_EXERCISE REQUIREMENTS_
This exercise calls for the data below to be retyped exactly, minus any images.

Pixel coordinate grounding data
>>>>

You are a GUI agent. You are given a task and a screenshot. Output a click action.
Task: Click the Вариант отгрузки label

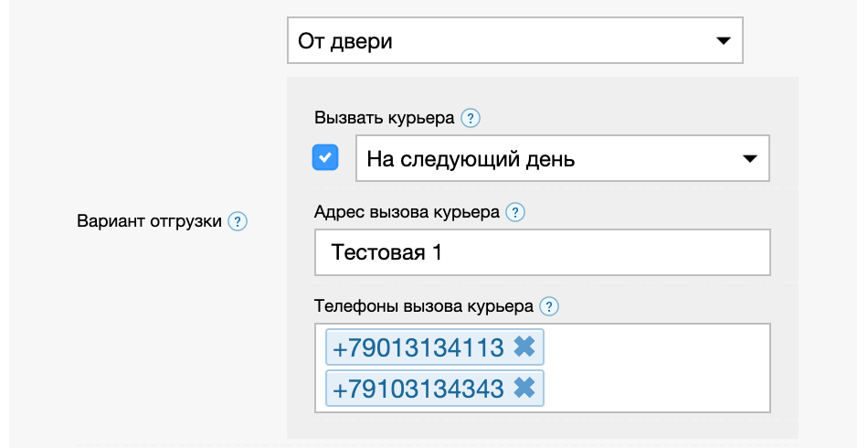tap(150, 221)
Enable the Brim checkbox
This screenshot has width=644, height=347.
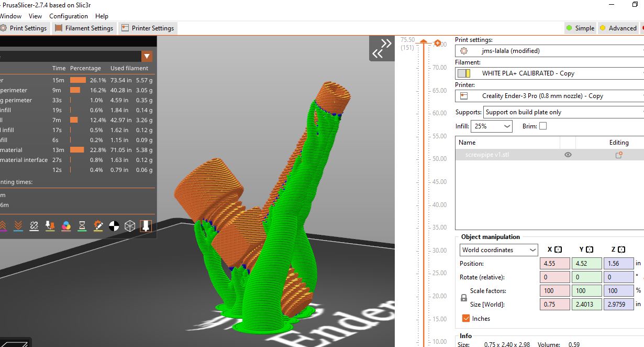[x=543, y=126]
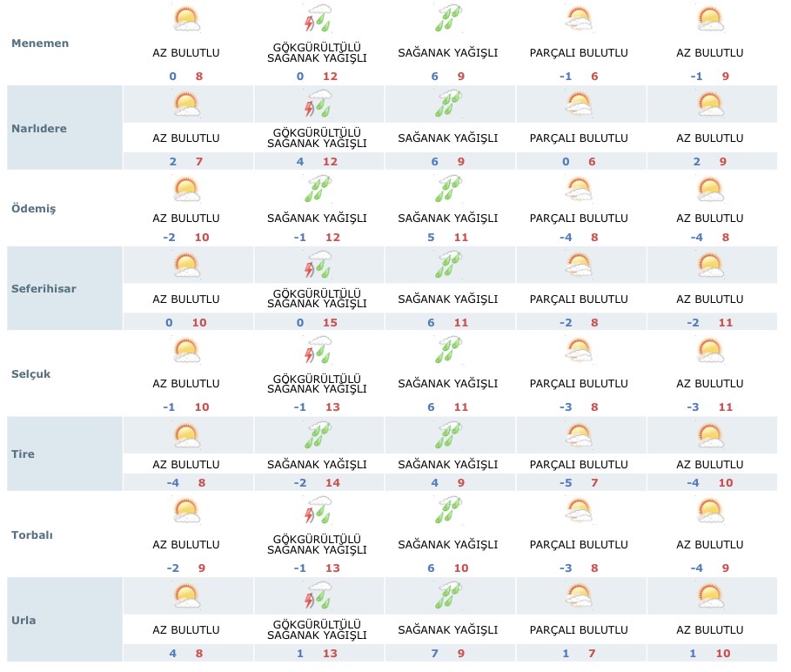The height and width of the screenshot is (672, 791).
Task: Click the Tire district label
Action: pyautogui.click(x=23, y=454)
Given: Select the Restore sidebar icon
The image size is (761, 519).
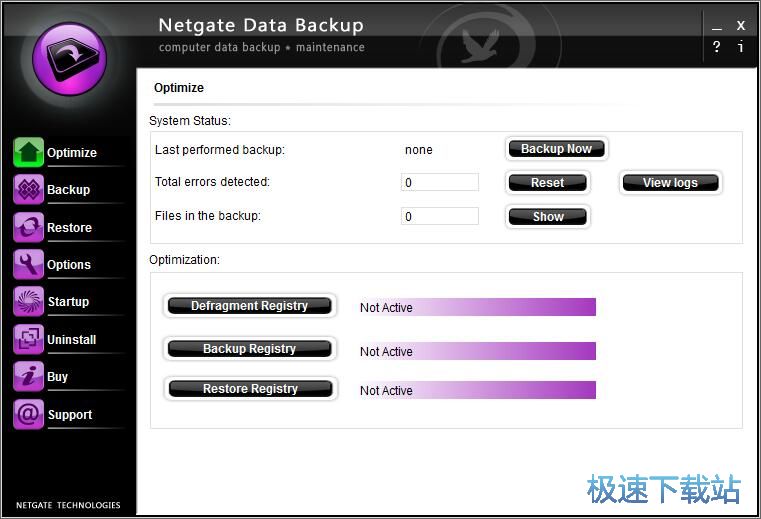Looking at the screenshot, I should point(28,227).
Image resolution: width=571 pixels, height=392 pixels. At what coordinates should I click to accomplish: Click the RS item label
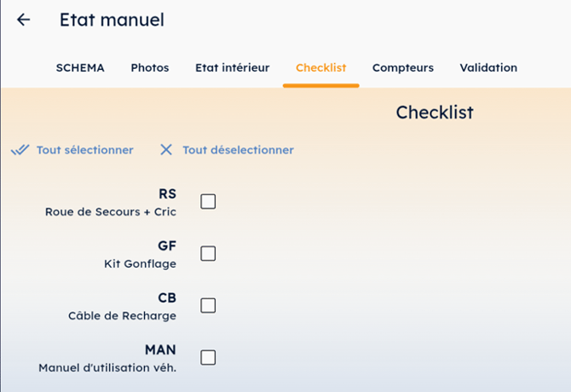pos(167,194)
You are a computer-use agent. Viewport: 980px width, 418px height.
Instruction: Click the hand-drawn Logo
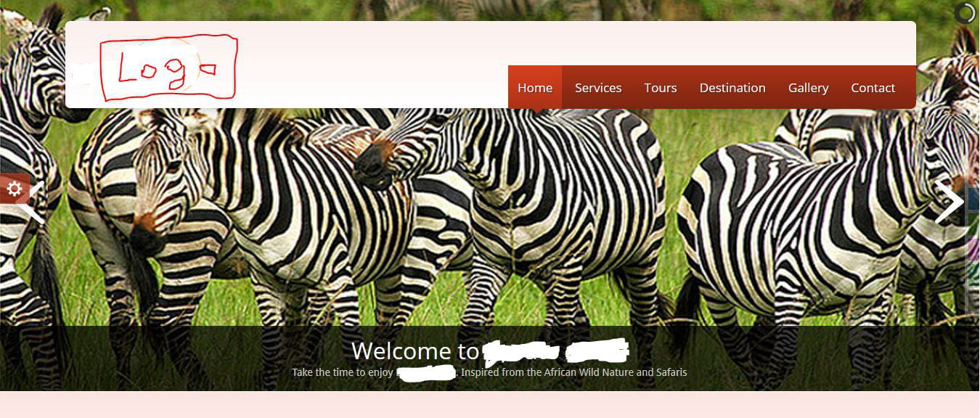[x=168, y=67]
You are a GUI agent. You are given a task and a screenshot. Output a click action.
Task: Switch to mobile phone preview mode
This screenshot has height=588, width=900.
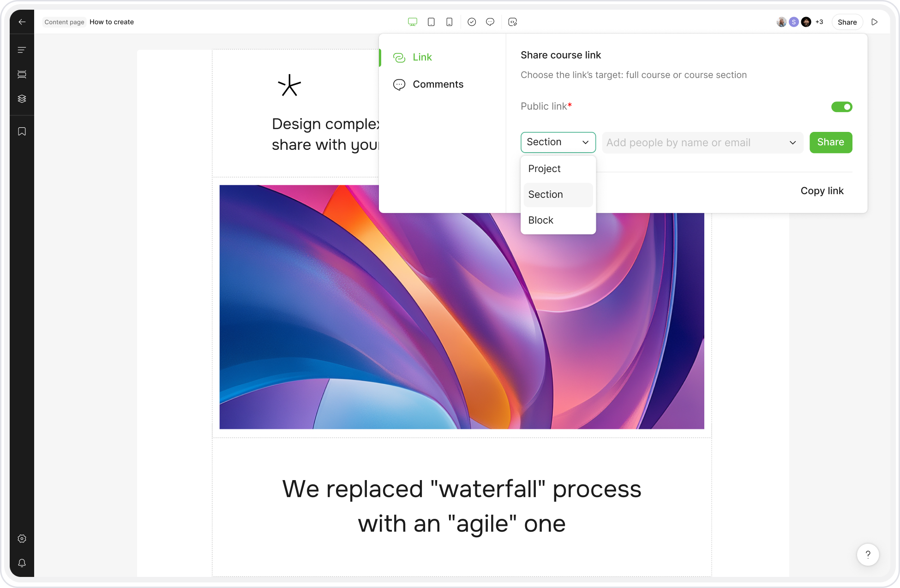pos(449,22)
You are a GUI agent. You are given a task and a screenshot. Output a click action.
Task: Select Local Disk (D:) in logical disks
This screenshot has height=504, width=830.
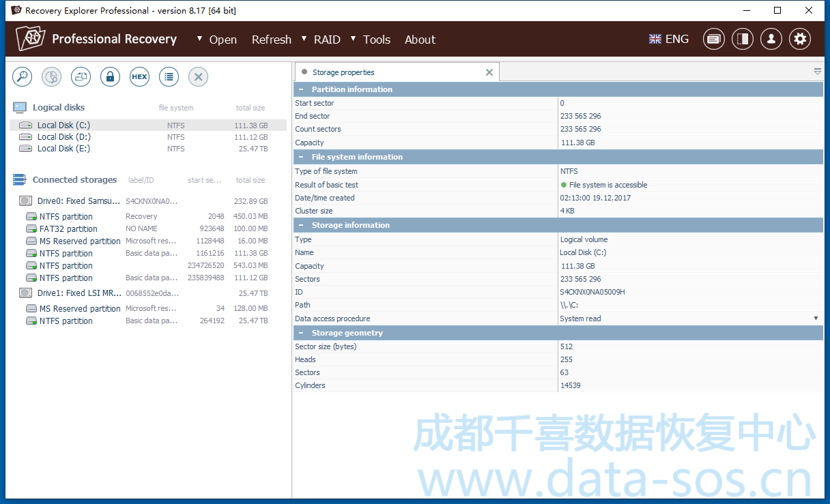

<<<<

_ANSWER BELOW_
You are a GUI agent. You are given a task and a screenshot. Output a click action.
Task: Click the Вариант отгрузки label

tap(150, 221)
Enable the Brim checkbox
This screenshot has width=644, height=347.
[x=543, y=126]
The height and width of the screenshot is (672, 791).
Task: Click the Tire district label
Action: pyautogui.click(x=23, y=454)
Given: Select the Restore sidebar icon
The image size is (761, 519).
Looking at the screenshot, I should point(28,227).
Image resolution: width=571 pixels, height=392 pixels. At what coordinates should I click to accomplish: Click the RS item label
pos(167,194)
You are a computer-use agent. Viewport: 980px width, 418px height.
Instruction: Click the hand-drawn Logo
[x=168, y=67]
You are a GUI agent. You are given a task and a screenshot. Output a click action.
Task: Switch to mobile phone preview mode
This screenshot has height=588, width=900.
pos(449,22)
You are a GUI agent. You are given a task and a screenshot. Output a click action.
Task: Select Local Disk (D:) in logical disks
This screenshot has height=504, width=830.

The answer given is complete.